Transit agencies spend big on lobbying at state level, study finds
BY STEPHEN DI BENEDETTTO Staff Reporteremail@example.com June 9, 2011 6:28PM
SPRINGFIELD — Led by Chicago’s transit agencies, spending on state lobbying by local governments and other public bodies jumped 14 percent in 2010, according to a report released Thursday by a prominent government watchdog.
The increase to nearly $7.5 million comes at a time when cities and counties are looking to preserve their share of state dollars during an era of austerity at the Capitol.
“Certainly the state budget is a mess, and a lot of municipalities are worried their state taxes might be cut.
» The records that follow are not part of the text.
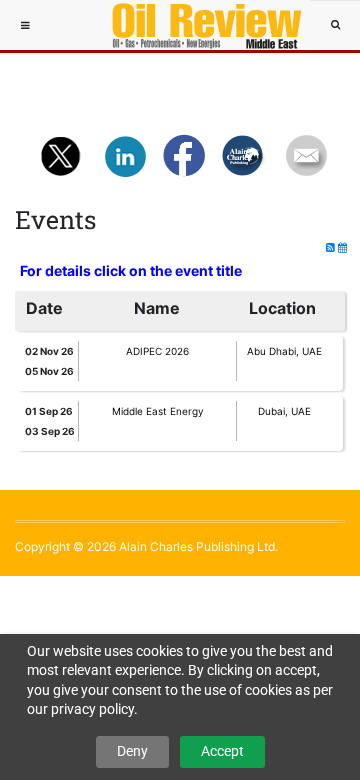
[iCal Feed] (342, 247)
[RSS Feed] (332, 247)
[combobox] (335, 25)
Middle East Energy (158, 411)
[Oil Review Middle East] (197, 25)
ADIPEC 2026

I think that it’s driving a lot of it,” said David Morrison, deputy director of the Illinois Campaign for Political Reform, which authored the report.
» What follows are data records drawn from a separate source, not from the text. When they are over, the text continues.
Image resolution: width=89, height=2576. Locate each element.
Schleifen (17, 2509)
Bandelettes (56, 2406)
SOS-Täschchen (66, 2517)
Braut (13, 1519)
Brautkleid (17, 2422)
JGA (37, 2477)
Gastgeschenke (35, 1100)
The Regional Transportation Authority and its service boards, including the Chicago Transit Authority, Metra and Pace, made up a sizeable chunk of the $7.5 million total — spending just under $1.03 million on lobbyists. The CTA accounted for more than $370,000 of that transit total.
RTA spokeswoman Diane Palmer argued her agency’s lobbying endeavors are necessary to ensuring agencies receive what they need from the state. RTA lobbyists helped pass the $31-billion capital projects bill in 2009 and help defeat sales-tax legislation this year that would have cost millions of dollars a year for RTA and its service boards.
“Federal and state lobbyists that we work with effectively supplement agency staff’s advocacy work to advance transit policies and funding that are beneficial to our transit system’s 2 million daily riders and our region’s economy,” Palmer said.
Aside from the RTA and its service boards, the Chicago Board of Education and the City Colleges of Chicago spent the most, doling out $211,000 and $192,000 respectively. The Metropolitan Pier and Exposition Authority spent $136,667 on lobbying in Springfield, the group found.
Chicago spent $26,000 on lobbyists, which was the same as in 2009.
Overall, local governments spent $900,000 more on lobbyists from 2009 to 2010, the group reported.
Using the state’s open-records law, the organization obtained lobbying contracts from 141 local governments for work performed by 77 lobbying entities between July 1, 2009 and June 30, 2010.
The Springfield lobbying firm with the most local government contracts is Illinois Governmental Consulting Group, which was paid more than $379,000 during the period. It represents McPier, Pace, Bridgeview, Norridge and the Illinois Housing Development Authority.
The group wants to see more disclosure, such as revealing contract terms and what lobbyists are paid. Lobbyists now must only disclose how much they spend wining and dining legislators and broadly what topic was discussed.
The group’s report can be viewed at www.ilcampaign.org.